▶ _DATA PROVIDED_:
--*--

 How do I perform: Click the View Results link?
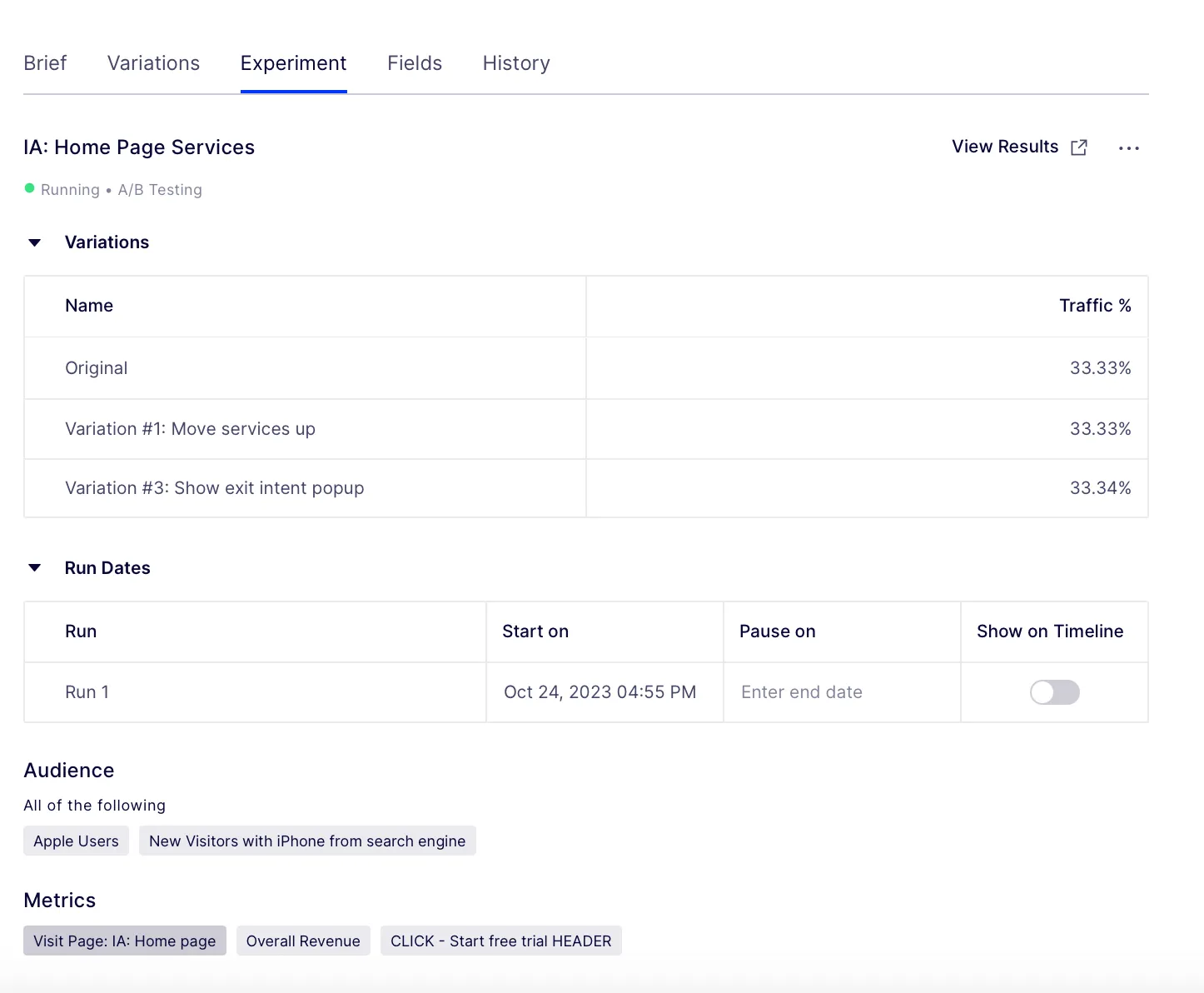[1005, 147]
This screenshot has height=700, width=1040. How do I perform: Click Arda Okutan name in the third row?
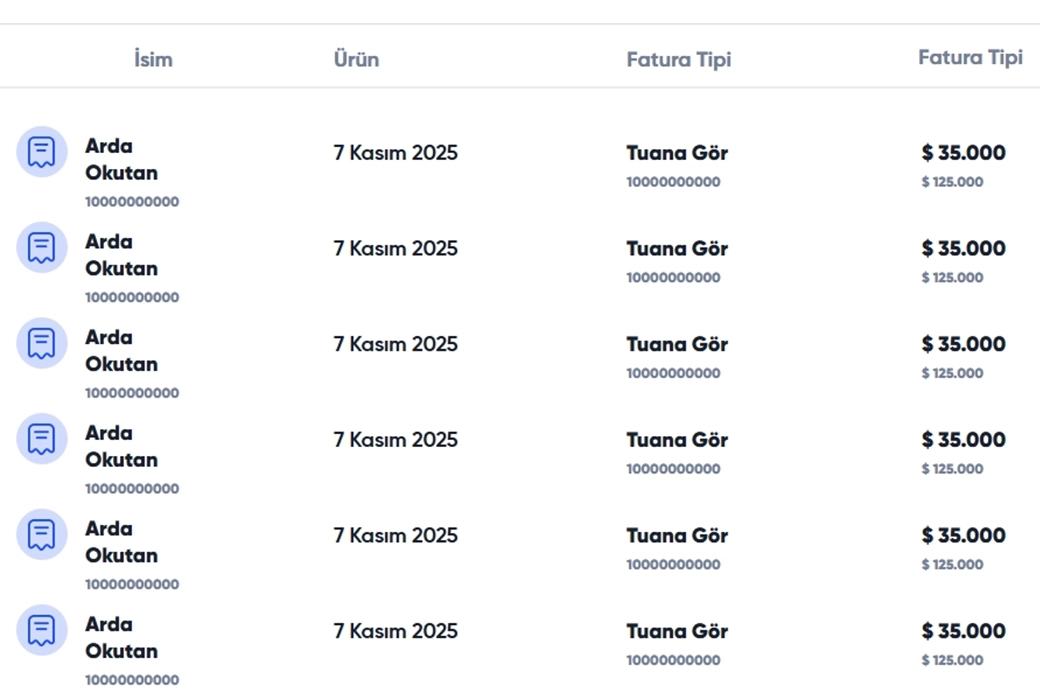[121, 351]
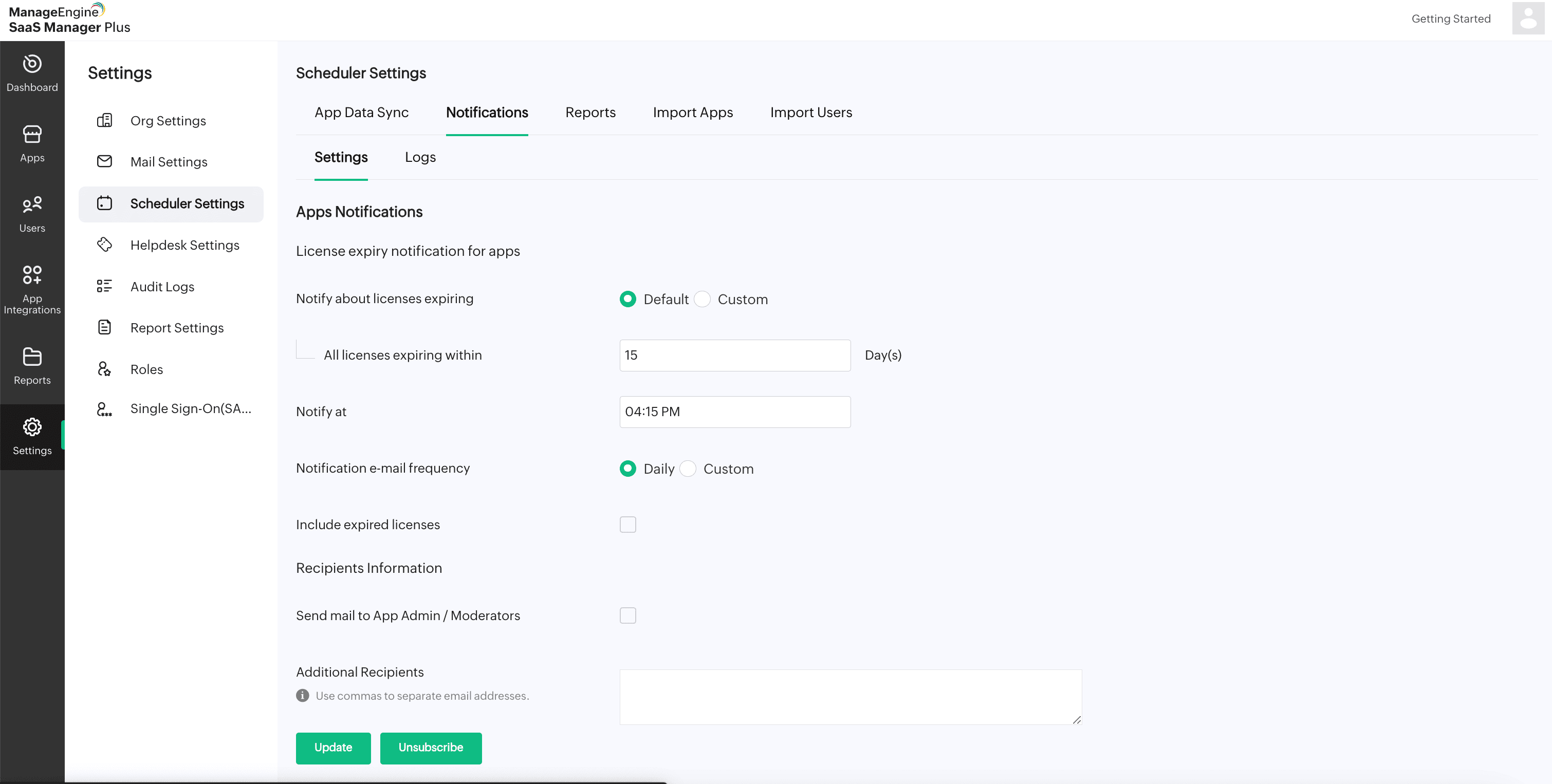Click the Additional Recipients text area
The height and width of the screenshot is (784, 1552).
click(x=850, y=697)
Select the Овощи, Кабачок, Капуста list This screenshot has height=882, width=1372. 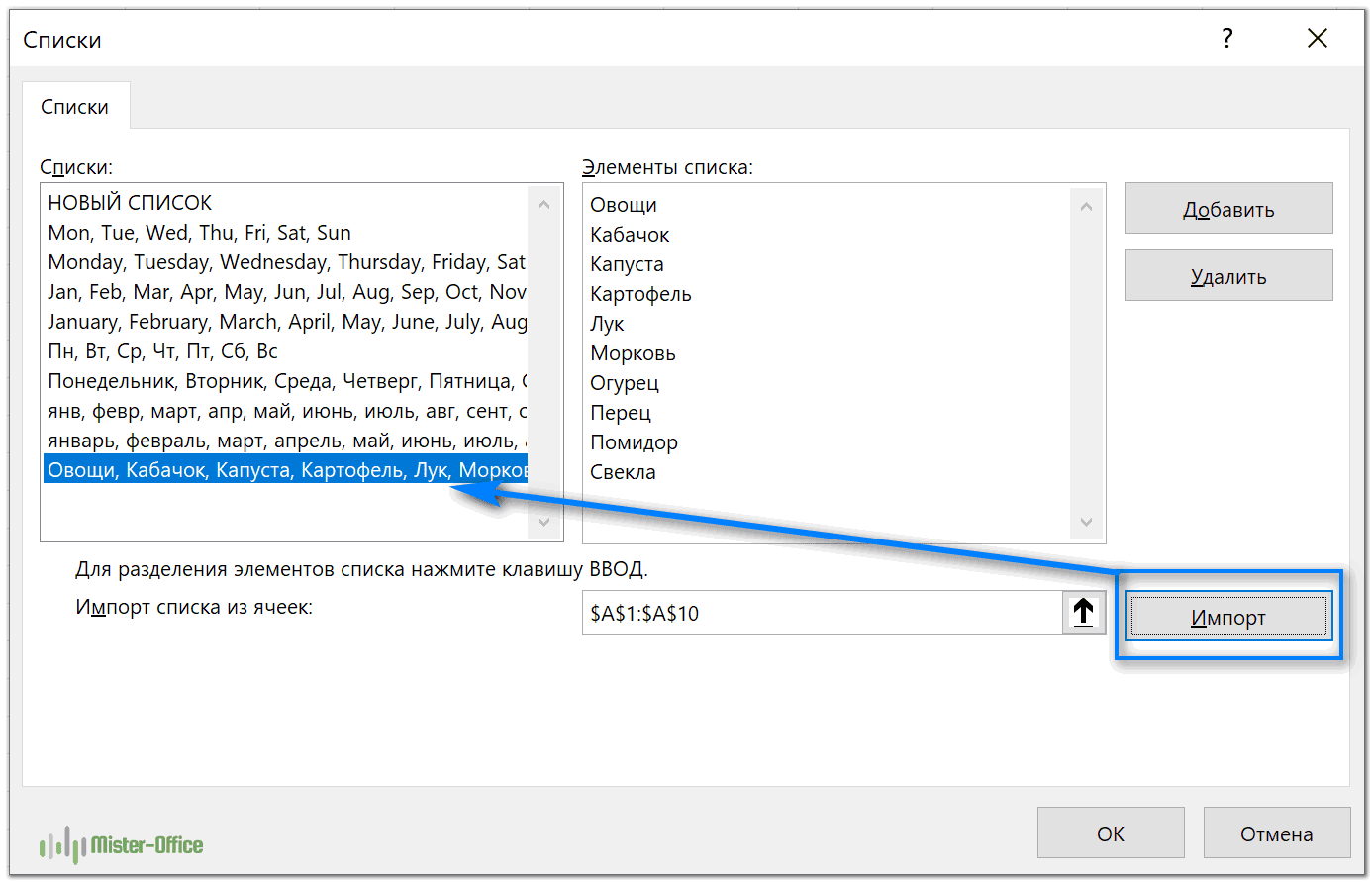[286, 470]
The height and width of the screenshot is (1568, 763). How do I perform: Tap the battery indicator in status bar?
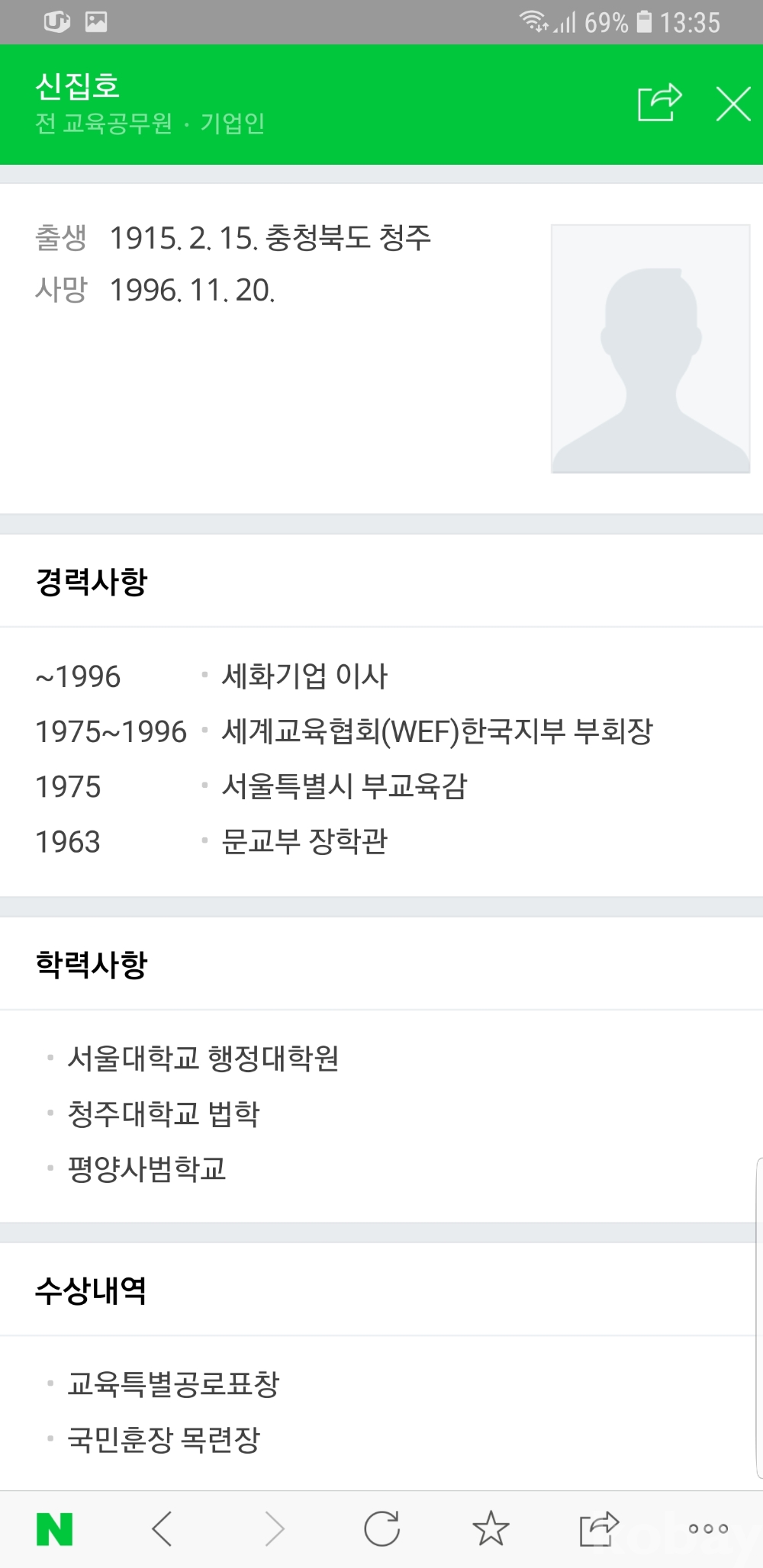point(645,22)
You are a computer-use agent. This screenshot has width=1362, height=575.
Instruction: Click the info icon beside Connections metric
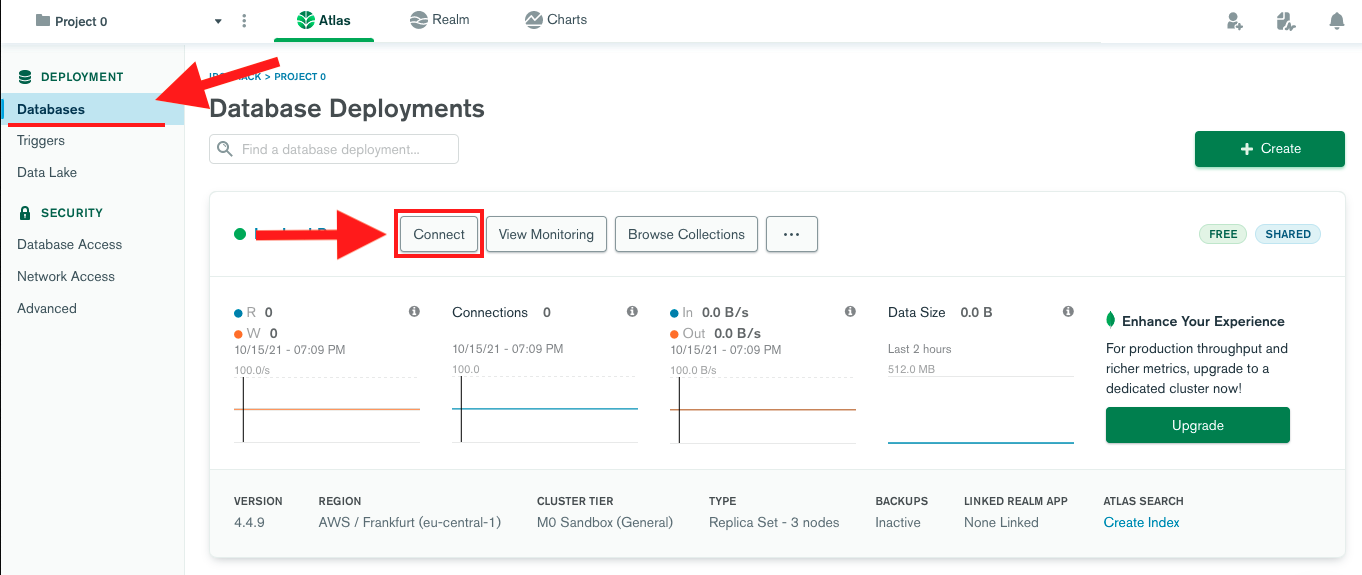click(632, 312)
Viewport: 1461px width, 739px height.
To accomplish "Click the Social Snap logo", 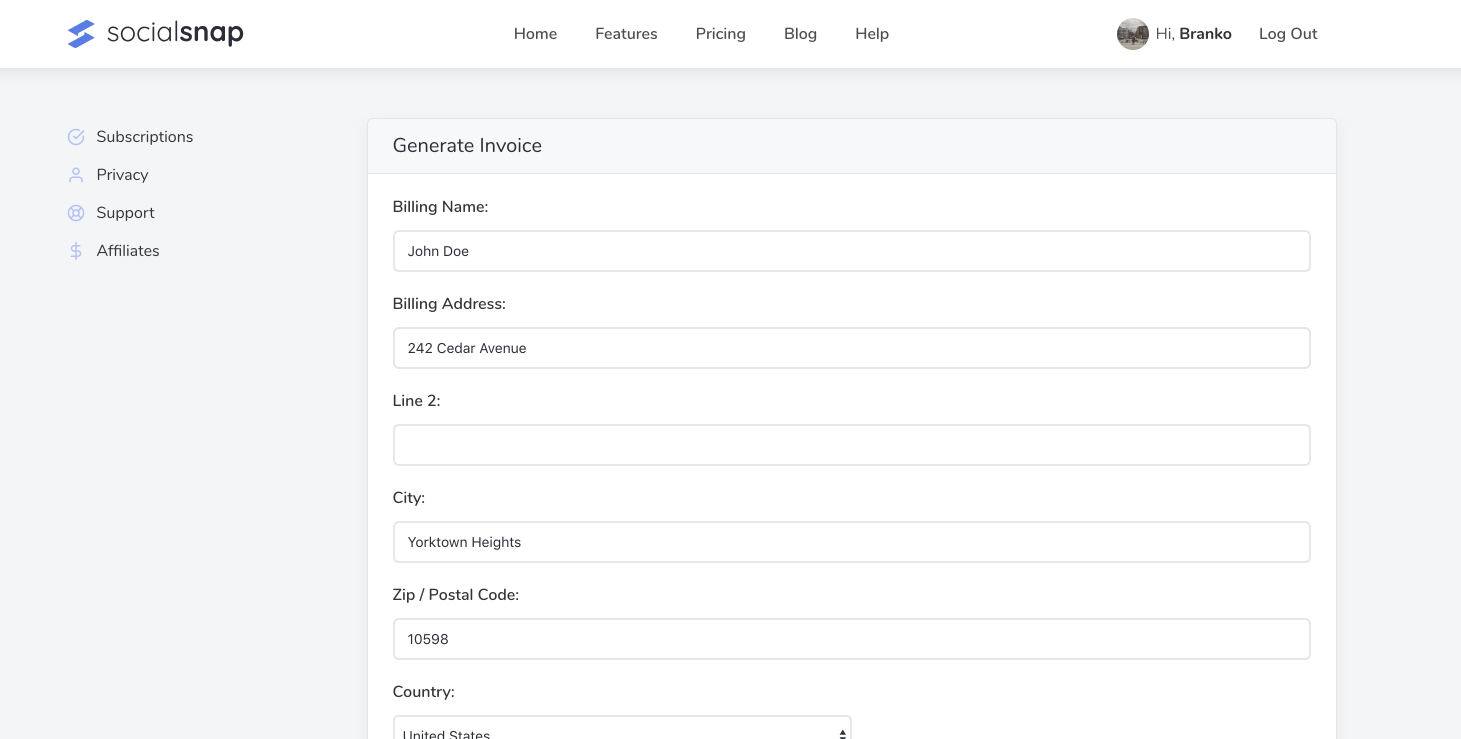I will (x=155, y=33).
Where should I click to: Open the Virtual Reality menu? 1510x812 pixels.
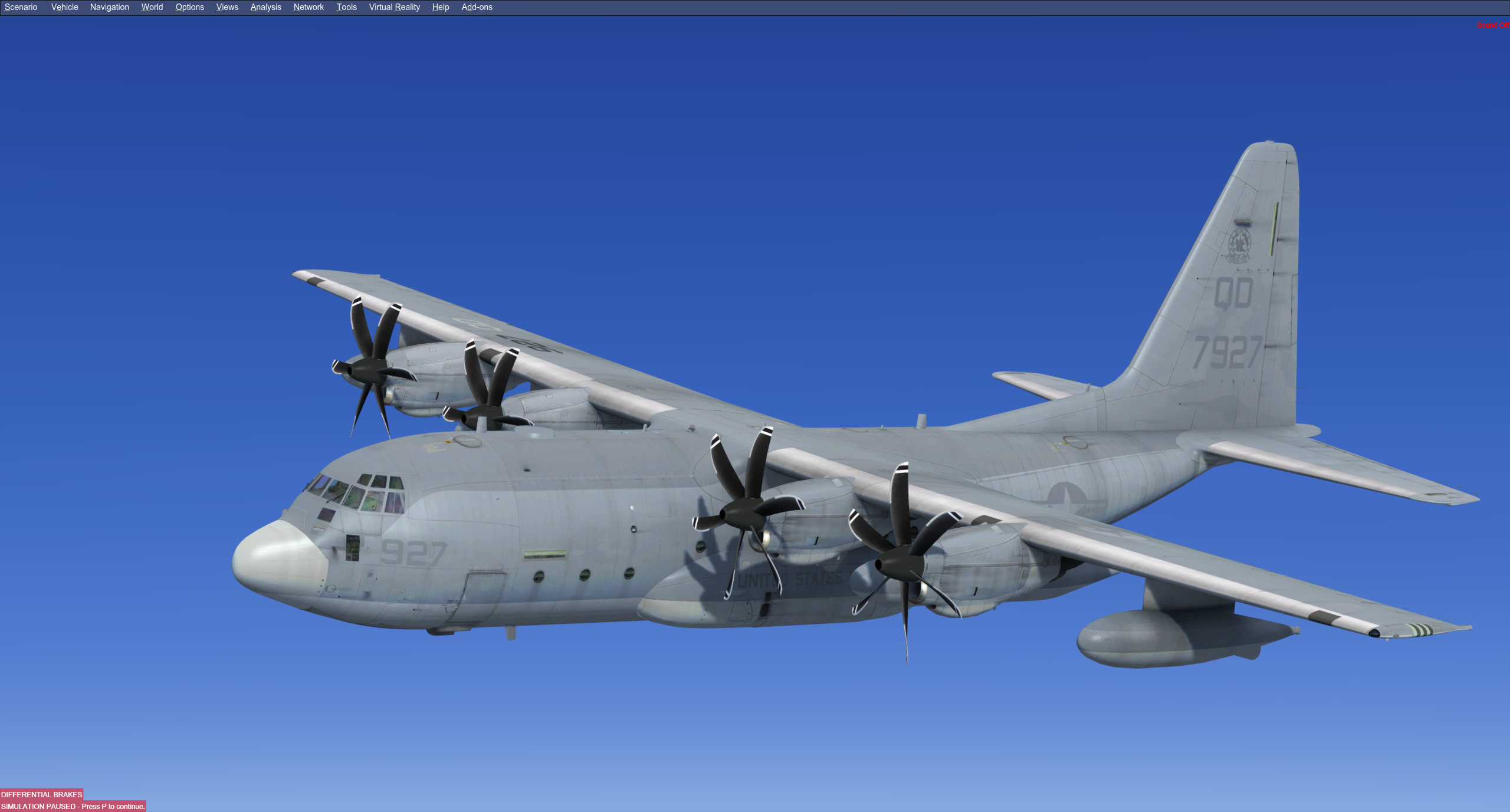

--*--

▶ _OBJECTIVE_:
Count the lines above that contain the word "perform". Reply with the number only.

▶ _WORKED SOLUTION_:
3